-- Begin Supplied records --

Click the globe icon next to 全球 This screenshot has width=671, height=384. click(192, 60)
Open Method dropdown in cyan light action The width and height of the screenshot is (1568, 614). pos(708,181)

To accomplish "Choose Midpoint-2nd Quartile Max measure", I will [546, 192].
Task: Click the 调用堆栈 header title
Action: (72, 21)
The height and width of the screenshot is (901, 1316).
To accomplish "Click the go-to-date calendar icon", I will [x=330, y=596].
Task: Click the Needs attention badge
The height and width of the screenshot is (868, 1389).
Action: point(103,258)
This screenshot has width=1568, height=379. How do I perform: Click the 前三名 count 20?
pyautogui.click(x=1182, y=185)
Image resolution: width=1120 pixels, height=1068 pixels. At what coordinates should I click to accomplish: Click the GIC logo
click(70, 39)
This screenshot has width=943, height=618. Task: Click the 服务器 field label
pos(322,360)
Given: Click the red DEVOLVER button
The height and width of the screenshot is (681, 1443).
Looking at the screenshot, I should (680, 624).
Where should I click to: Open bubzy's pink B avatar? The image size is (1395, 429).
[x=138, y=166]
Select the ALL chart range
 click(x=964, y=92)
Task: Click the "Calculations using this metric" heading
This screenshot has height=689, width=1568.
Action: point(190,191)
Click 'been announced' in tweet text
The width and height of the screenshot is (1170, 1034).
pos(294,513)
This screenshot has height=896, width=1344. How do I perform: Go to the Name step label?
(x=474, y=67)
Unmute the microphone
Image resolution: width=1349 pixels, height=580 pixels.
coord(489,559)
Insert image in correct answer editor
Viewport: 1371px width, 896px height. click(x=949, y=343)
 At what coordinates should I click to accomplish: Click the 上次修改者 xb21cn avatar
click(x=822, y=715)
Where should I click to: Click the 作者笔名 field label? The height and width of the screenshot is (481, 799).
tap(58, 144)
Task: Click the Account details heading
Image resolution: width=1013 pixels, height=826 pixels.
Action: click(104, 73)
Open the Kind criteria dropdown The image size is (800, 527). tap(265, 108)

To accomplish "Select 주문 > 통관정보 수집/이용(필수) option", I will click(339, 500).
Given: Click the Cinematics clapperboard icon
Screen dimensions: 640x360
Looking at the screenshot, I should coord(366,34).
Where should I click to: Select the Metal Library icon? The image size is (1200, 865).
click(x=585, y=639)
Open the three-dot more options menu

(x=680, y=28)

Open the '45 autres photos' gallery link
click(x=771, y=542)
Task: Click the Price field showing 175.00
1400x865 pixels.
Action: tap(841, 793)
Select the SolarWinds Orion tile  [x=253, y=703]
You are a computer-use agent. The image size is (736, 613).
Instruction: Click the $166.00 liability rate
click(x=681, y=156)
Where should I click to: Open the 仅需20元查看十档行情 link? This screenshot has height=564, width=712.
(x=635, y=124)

-- End Supplied records --

» Problem statement: Please repeat all of the records above exactly, line for line.

» Response for this exercise:
Click the globe icon next to 全球 This screenshot has width=671, height=384. click(192, 60)
Open Method dropdown in cyan light action The width and height of the screenshot is (1568, 614). pos(708,181)

To accomplish "Choose Midpoint-2nd Quartile Max measure", I will [546, 192].
Task: Click the 调用堆栈 header title
Action: (72, 21)
The height and width of the screenshot is (901, 1316).
To accomplish "Click the go-to-date calendar icon", I will [x=330, y=596].
Task: Click the Needs attention badge
The height and width of the screenshot is (868, 1389).
Action: point(103,258)
This screenshot has width=1568, height=379. How do I perform: Click the 前三名 count 20?
pyautogui.click(x=1182, y=185)
Image resolution: width=1120 pixels, height=1068 pixels. At what coordinates should I click to accomplish: Click the GIC logo
click(70, 39)
This screenshot has width=943, height=618. Task: Click the 服务器 field label
pos(322,360)
Given: Click the red DEVOLVER button
The height and width of the screenshot is (681, 1443).
Looking at the screenshot, I should (680, 624).
Where should I click to: Open bubzy's pink B avatar? The image size is (1395, 429).
[x=138, y=166]
Select the ALL chart range
 click(x=964, y=92)
Task: Click the "Calculations using this metric" heading
This screenshot has height=689, width=1568.
Action: point(190,191)
Click 'been announced' in tweet text
The width and height of the screenshot is (1170, 1034).
pos(294,513)
This screenshot has height=896, width=1344. How do I perform: Go to the Name step label?
(x=474, y=67)
Unmute the microphone
Image resolution: width=1349 pixels, height=580 pixels.
coord(489,559)
Insert image in correct answer editor
Viewport: 1371px width, 896px height. click(x=949, y=343)
 At what coordinates should I click to accomplish: Click the 上次修改者 xb21cn avatar
click(x=822, y=715)
Where should I click to: Click the 作者笔名 field label? The height and width of the screenshot is (481, 799).
tap(58, 144)
Task: Click the Account details heading
Image resolution: width=1013 pixels, height=826 pixels.
Action: click(104, 73)
Open the Kind criteria dropdown The image size is (800, 527). tap(265, 108)

To accomplish "Select 주문 > 통관정보 수집/이용(필수) option", I will click(339, 500).
Given: Click the Cinematics clapperboard icon
Screen dimensions: 640x360
Looking at the screenshot, I should coord(366,34).
Where should I click to: Select the Metal Library icon? The image size is (1200, 865).
click(x=585, y=639)
Open the three-dot more options menu

(x=680, y=28)

Open the '45 autres photos' gallery link
click(x=771, y=542)
Task: Click the Price field showing 175.00
1400x865 pixels.
Action: tap(841, 793)
Select the SolarWinds Orion tile  [x=253, y=703]
You are a computer-use agent. The image size is (736, 613).
Instruction: Click the $166.00 liability rate
click(x=681, y=156)
Where should I click to: Open the 仅需20元查看十档行情 link? This screenshot has height=564, width=712.
(x=635, y=124)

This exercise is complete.